Records from a data collection:
┄┄┄┄┄┄┄┄┄┄┄┄┄┄┄┄┄┄┄┄

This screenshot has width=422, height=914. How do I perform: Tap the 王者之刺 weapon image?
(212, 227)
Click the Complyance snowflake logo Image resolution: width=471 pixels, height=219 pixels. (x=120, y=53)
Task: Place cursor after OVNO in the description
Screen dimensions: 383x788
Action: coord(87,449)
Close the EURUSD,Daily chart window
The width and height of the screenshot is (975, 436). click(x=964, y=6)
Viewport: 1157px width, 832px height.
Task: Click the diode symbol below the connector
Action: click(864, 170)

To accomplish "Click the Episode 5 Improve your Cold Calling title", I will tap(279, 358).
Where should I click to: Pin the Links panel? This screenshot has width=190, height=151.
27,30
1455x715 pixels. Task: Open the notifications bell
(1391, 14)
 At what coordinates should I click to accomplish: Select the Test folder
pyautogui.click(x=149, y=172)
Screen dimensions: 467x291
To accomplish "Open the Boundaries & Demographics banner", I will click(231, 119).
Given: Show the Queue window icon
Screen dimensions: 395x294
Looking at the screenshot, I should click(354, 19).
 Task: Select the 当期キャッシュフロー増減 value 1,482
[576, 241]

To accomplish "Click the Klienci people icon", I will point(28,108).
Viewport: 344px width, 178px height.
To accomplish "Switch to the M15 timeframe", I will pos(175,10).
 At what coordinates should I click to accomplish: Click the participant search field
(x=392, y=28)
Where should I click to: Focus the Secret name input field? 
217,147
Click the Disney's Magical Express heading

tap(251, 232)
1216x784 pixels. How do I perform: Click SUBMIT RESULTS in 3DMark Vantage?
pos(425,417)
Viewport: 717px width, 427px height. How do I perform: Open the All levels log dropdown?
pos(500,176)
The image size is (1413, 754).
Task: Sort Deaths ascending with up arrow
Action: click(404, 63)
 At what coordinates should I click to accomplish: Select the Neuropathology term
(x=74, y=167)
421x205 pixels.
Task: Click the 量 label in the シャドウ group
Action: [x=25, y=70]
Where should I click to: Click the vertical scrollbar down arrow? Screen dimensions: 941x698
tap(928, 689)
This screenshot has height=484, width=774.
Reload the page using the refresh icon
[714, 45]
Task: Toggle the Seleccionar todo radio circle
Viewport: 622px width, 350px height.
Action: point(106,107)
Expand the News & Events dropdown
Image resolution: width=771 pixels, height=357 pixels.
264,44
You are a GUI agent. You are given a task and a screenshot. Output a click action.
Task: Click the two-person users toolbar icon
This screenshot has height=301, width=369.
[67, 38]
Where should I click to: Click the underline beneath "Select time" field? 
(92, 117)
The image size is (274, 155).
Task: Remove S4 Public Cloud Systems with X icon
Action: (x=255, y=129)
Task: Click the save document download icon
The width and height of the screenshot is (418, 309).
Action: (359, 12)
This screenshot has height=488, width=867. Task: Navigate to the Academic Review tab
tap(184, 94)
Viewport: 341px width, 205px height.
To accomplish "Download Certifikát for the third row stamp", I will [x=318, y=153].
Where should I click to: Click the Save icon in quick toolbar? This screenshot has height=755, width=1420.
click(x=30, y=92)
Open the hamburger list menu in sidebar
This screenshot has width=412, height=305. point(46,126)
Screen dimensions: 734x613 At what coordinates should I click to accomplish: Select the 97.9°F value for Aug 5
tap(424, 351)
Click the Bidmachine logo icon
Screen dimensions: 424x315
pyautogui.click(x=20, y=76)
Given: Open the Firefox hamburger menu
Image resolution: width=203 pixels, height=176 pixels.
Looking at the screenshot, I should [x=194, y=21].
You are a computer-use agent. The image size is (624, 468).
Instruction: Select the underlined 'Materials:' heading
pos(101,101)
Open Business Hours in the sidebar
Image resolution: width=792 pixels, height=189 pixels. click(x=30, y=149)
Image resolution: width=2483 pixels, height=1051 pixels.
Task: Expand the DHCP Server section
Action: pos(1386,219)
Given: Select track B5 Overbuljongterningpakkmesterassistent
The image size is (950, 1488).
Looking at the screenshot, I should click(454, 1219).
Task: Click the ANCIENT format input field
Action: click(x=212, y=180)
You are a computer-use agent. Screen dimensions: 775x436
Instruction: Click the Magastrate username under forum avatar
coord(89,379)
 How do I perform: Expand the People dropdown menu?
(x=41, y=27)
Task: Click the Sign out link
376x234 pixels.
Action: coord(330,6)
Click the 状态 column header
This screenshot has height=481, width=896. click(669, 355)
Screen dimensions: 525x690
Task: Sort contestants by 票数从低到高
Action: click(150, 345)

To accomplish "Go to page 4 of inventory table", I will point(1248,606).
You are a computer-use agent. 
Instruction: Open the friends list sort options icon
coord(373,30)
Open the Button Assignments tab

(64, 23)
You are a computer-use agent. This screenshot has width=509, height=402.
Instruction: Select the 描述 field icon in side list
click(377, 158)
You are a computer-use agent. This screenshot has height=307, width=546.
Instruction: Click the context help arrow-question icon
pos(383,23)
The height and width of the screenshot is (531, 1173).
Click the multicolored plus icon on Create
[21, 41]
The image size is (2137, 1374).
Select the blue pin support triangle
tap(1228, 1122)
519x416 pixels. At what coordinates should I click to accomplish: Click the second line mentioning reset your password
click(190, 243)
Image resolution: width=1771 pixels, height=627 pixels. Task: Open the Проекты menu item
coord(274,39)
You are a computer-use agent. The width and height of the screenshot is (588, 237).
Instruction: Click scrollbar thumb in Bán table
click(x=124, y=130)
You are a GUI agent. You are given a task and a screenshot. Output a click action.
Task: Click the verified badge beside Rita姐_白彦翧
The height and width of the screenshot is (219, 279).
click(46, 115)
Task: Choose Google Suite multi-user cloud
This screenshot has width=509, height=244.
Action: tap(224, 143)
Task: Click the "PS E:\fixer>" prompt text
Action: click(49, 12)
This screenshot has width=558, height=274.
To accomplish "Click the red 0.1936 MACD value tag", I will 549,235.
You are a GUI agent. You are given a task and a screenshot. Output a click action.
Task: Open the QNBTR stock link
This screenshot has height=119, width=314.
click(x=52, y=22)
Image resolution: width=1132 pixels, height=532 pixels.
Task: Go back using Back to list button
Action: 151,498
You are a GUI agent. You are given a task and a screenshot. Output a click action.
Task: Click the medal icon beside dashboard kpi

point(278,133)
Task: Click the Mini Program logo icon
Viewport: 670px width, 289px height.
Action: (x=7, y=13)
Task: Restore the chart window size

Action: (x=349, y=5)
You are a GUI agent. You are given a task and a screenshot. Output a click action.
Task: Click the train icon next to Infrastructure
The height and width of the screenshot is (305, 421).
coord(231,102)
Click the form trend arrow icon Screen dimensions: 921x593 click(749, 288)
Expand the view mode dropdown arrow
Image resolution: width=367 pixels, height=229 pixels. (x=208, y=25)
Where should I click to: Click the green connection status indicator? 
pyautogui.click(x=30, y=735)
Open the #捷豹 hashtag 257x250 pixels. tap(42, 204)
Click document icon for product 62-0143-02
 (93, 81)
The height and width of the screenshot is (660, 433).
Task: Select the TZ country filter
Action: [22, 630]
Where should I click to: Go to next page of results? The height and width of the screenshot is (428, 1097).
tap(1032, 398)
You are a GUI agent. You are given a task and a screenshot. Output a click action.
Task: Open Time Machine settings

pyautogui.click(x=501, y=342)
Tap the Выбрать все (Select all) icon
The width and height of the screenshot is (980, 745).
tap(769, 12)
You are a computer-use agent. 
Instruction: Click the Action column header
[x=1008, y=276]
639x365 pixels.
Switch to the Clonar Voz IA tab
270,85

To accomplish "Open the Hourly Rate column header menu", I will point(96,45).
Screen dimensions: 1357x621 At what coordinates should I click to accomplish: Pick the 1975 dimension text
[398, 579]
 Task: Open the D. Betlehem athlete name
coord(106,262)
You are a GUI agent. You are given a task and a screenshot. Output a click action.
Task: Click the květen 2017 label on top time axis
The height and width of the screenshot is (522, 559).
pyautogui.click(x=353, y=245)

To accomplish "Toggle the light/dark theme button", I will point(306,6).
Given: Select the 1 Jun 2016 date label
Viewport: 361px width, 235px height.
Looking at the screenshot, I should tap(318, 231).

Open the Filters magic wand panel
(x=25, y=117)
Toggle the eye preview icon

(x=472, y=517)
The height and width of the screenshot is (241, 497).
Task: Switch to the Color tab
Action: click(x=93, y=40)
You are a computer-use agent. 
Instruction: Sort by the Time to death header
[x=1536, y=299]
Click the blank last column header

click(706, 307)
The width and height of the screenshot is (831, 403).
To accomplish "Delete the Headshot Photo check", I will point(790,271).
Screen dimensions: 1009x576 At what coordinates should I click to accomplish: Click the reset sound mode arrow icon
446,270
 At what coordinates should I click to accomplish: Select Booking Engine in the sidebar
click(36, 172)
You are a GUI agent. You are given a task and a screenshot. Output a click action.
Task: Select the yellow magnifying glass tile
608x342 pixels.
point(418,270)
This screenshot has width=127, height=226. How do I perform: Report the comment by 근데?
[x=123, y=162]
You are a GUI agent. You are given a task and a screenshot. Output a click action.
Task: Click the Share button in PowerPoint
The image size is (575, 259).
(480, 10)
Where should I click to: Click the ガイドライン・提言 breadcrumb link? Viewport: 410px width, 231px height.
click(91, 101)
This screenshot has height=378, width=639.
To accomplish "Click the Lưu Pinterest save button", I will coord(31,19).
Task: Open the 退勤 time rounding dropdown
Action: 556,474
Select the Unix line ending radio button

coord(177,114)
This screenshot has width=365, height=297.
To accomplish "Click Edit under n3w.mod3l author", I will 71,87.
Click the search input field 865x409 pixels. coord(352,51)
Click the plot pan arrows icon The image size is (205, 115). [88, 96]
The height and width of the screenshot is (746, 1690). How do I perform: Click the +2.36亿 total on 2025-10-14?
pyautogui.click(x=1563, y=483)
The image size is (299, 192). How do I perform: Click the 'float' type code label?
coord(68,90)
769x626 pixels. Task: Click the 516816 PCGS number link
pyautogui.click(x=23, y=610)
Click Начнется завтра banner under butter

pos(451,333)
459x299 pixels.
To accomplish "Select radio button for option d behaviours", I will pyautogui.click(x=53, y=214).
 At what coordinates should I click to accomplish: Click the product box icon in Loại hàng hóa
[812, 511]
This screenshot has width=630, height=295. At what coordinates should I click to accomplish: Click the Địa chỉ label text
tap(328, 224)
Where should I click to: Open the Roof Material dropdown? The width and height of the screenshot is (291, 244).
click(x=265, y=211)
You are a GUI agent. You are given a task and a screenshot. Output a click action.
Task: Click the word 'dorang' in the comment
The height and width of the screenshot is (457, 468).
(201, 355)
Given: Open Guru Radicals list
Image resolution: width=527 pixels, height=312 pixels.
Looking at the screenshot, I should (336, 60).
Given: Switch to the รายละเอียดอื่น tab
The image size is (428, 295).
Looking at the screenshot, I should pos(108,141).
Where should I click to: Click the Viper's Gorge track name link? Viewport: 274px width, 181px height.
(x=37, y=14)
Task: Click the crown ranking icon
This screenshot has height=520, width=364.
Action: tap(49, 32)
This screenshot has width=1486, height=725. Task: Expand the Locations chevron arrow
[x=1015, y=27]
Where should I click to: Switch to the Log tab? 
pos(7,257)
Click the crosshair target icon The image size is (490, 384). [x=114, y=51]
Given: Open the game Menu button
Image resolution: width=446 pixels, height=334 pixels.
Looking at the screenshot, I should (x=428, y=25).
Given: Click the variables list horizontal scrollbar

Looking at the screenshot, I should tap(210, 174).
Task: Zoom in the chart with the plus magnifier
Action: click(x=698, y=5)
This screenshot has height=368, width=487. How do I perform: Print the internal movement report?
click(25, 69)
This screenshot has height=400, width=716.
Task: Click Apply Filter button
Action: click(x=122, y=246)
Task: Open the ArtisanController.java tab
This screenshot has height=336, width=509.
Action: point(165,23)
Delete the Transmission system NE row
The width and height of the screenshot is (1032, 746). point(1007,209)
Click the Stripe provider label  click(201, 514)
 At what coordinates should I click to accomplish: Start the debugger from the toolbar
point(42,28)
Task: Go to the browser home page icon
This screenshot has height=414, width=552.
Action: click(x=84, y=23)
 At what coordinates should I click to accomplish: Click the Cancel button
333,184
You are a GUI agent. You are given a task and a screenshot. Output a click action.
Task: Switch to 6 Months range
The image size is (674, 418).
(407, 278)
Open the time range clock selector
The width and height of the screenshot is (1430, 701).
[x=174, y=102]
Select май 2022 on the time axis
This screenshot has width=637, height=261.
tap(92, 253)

┄┄┄┄┄┄┄┄┄┄┄┄┄┄┄┄┄┄┄┄

Task: Copy, without any change, the lines above from the one containing "Task: Switch to 6 Months range" to the end, both ends included. Add nothing else.

Response area:
Task: Switch to 6 Months range
The image size is (674, 418).
(407, 278)
Open the time range clock selector
The width and height of the screenshot is (1430, 701).
[x=174, y=102]
Select май 2022 on the time axis
This screenshot has width=637, height=261.
tap(92, 253)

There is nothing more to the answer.